**TRECHO APRESENTADO**
/---

Minha trajetória profissional acabou sendo direcionada para o campo da museologia e da gestão cultural, e, ao longo dos anos, tive a honra de presidir diversas instituições culturais que desempenham um papel crucial na fruição e preservação da arte. Entre essas, destaco o Instituto de Arte Contemporânea (IAC), então ligado à Universidade de São Paulo (USP), que conta com um acervo de 17 mil documentos relacionados à vida e obra de alguns dos mais importantes artistas modernistas brasileiros, como o escultor Sérgio Camargo, a artista plástica Mira Schendel, Willys de Castro e Hércules Barsotti. O IAC desempenha um papel central na pesquisa acadêmica e na preservação de documentos que são essenciais para a compreensão do modernismo no Brasil.
Além do IAC, presidi a Associação dos Amigos do Museu de Arte Contemporânea da USP (AAMAC), uma instituição dedicada à promoção e apoio ao Museu de Arte Contemporânea da USP. Essa experiência foi fundamental para aprofundar meu entendimento sobre a gestão museológica e a importância de garantir que as coleções e suas histórias sejam preservadas e tornadas acessíveis ao público. Participei intensamente do processo de humanização do antigo prédio do Detran de SP, convertido em nova sede do MAC/USP, sendo certo que, de todos os esforços dispendidos, orgulho-me da implementação do restaurante Vista na cobertura do museu, hoje bastante festejado e incorporado na vida da cidade. Pudemos restabelecer o acesso com o Parque do Ibirapuera, revitalizado a passarela Ciccillo Matarazzo em conjunto com uma aprazível cafeteria, atraindo assim, de modo espontâneo, os usuários do parque para dentro do museu. Um salto na visitação daquele que era um museu universitário.

\---

**OBJETIVO PROPOSTO 1**
No trecho apresentado, como o museu passou a atrair espontaneamente os usuários do Parque do Ibirapuera? Explique em até três frases.
**OBJETIVO PROPOSTO 2**
Escreva a continuação do trecho sobre a trajetória em gestão cultural, a partir da última frase mostrada.

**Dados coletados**
/---

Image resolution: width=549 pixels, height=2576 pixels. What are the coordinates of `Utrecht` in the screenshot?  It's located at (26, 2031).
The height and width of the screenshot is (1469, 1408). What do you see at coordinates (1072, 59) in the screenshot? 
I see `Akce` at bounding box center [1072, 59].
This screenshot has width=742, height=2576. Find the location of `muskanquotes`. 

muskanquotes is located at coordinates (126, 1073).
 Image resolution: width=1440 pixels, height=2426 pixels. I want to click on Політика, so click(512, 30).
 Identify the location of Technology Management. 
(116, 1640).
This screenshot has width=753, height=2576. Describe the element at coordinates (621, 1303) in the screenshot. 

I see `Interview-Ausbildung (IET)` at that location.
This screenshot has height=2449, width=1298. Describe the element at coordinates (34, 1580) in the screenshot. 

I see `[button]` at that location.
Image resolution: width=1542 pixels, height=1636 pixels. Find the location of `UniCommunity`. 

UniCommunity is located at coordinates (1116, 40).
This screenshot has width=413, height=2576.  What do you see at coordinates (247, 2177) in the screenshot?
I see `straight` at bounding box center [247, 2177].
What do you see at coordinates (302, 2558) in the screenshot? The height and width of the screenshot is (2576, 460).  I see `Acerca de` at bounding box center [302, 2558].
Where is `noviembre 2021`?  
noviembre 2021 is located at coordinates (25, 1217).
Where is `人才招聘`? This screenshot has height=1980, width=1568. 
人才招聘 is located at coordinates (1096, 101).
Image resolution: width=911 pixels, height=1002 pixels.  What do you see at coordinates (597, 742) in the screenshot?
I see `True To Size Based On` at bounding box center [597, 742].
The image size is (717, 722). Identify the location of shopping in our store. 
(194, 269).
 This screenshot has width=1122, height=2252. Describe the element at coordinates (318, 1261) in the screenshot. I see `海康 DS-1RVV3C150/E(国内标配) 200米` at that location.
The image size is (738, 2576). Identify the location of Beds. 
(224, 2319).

\---

**RESPOSTA ESPERADA 1**
O acesso entre o museu e o Parque do Ibirapuera foi restabelecido. A passarela Ciccillo Matarazzo foi revitalizada junto com uma aprazível cafeteria, e isso levou os usuários do parque para dentro do museu, o que gerou um salto na visitação.

**RESPOSTA ESPERADA 2**
Outro capítulo importante da minha carreira foi a atuação como vice-presidente da Comissão de Direito às Artes da OAB de São Paulo, em que pude contribuir para a discussão e formulação de políticas voltadas à proteção das artes no campo jurídico. Atuei como Assessor Técnico Procurador do Estado, por sete anos, junto ao Tribunal de Contas do Estado de São Paulo (TCE/SP), principal órgão de fiscalização e controle de diversos entes estatais. Paralelamente, minha experiência me levou a atuar em diversos conselhos de museus de renome, como o Museu de Arte de São Paulo (MASP) e o Museu Lazar Segall. Também fui um dos implementadores e conselheiro do Museu Judaico de São Paulo, uma instituição que preserva e valoriza a cultura judaica no Brasil. Meu compromisso com a proteção do patrimônio cultural me levou ainda a atuar como diretor jurídico e conselheiro do Projeto Leonilson, dedicado à memória do renomado artista visual José Leonilson.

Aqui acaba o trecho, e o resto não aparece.